In a Cub Scout pack you've got 30, 40 scouts?  Is there no support organziation for the den leaders?  Is there no prospect for replacement leaders so that those original Lion leaders can pass the reigns? 

Our pack saw leader turnover in about 50% of the dens - it seemed to usually happen around the bear year.  Further, den leadership was typically a team effort - two or three parents worked together.  Further, the pack had other adults around - ACMs, Committee Members, who could lessen the load.  I'm sure we had some burnout, but not to the level the get described here.  It was rare for us to have less than 80% of Webelos at least join a troop.  Many of those den leaders went on to take small rolls in the troop.  A few came back and willingly volunteered for another round of being a den leader.

I'm not suggesting you're wrong - not at all.  But, I'm just wondering how many packs where this happens are simply suffering from being a pack that's too small and doesn't have adequate size fo have enough leaders.

You are right that the Bear year is the burnout year. That is the hump year of either making or breaking the den to succeed.

Experts say that the average person gives 20 months of volunteer service willingly. After that? Well after that the volunteer requires support. 

Your pack is very much like my pack, support is provided. But, I don't think you realize how few pack are this organized. They are good at planning a head and they aren't very good recruiters. Most of them push the same leader to complete the 5 year tenure. They don't seek out a substitute. The leader  nobly continues, but the effort lacks the enthusiasm for a fun program. 

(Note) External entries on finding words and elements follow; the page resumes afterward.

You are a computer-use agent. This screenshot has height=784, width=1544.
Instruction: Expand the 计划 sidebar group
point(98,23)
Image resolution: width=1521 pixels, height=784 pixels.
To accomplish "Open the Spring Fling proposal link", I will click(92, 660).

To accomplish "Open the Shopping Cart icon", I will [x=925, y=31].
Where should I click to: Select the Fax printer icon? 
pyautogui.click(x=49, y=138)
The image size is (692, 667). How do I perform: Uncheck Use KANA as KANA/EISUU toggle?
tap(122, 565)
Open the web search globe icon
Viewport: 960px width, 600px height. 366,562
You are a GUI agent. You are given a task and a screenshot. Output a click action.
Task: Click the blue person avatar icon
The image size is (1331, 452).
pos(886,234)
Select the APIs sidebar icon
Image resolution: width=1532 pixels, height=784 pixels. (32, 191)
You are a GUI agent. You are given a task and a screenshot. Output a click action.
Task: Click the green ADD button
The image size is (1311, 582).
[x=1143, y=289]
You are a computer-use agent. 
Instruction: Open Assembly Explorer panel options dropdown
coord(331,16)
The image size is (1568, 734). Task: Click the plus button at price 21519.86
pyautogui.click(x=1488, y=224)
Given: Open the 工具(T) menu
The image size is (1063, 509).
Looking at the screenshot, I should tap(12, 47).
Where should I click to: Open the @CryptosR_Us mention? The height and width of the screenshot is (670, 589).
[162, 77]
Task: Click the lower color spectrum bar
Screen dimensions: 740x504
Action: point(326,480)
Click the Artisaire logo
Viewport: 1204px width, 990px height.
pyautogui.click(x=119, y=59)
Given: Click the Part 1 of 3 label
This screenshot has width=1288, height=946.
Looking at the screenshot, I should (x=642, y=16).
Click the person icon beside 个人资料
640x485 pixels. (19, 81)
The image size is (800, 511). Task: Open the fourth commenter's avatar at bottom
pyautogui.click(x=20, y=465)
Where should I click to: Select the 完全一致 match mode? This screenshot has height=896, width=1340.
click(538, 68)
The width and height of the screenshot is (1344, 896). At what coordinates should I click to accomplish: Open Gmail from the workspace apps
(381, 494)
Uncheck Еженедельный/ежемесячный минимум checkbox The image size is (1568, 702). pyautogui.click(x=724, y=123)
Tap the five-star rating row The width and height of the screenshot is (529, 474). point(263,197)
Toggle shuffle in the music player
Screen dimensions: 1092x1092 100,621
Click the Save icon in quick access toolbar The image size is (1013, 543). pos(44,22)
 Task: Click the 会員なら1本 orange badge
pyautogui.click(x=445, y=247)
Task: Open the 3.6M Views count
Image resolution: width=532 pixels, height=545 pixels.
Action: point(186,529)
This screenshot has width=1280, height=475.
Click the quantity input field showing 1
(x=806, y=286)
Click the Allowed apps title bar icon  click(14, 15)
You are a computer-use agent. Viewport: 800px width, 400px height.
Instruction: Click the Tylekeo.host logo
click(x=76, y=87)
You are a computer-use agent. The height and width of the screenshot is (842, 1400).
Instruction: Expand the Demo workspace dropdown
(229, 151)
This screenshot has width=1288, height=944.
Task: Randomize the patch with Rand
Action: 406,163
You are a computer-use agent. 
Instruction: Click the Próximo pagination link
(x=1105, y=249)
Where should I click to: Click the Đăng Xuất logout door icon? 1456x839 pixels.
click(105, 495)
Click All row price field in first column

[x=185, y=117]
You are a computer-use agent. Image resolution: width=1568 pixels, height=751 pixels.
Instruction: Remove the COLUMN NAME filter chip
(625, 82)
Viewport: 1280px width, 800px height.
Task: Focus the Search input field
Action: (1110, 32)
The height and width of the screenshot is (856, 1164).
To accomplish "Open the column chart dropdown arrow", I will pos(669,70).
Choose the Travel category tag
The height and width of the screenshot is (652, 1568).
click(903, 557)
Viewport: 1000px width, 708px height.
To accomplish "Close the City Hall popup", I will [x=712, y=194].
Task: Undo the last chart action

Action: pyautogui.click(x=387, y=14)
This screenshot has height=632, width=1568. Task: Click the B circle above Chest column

Some find find a substitute, but with much reluctance and they drag the scouts to the finish. We had one den of 12 Webelos join our pack where the parents finished the two Webelos years by taking turns. Not one of them was the official leader, they just took turns to get the boys through. As good as it sounds, it wasn't a fun den. They had fun in our troop.

If you look at the volunteering required just for the Tigers, you will find it to be about a forth of the pack volunteers. And many packs look to the new Tiger parents to fill leadership roles with the thinking that the sooner they get started, the more enthusiastic they will be. But, I find that first grader parents are reluctant because they are being hit with everything that first year: First year of school, first year of Sunday school, sports, dance, piano, karate, and Cub Scouts. I will never forget the very tired looking parent who came to recruiting night holding his thumb-sucking son .In our culture, the first year of elementary education is a huge maturing year for both the parents and kids. Night and day difference from the 2nd grade.

Someone asked why Webelos is such a dropout year. It's the year where parents draw the line and make their kids finish what they started. Webelos II is the end of starting with Cub Scouts. 

I was told a few years ago that National is also seeing more drops at the Webelos I and Bear years now. I don't know.

You've heard me say this many times, kids go with their parents. If you want happy scouts, make happy parents. That is what we did.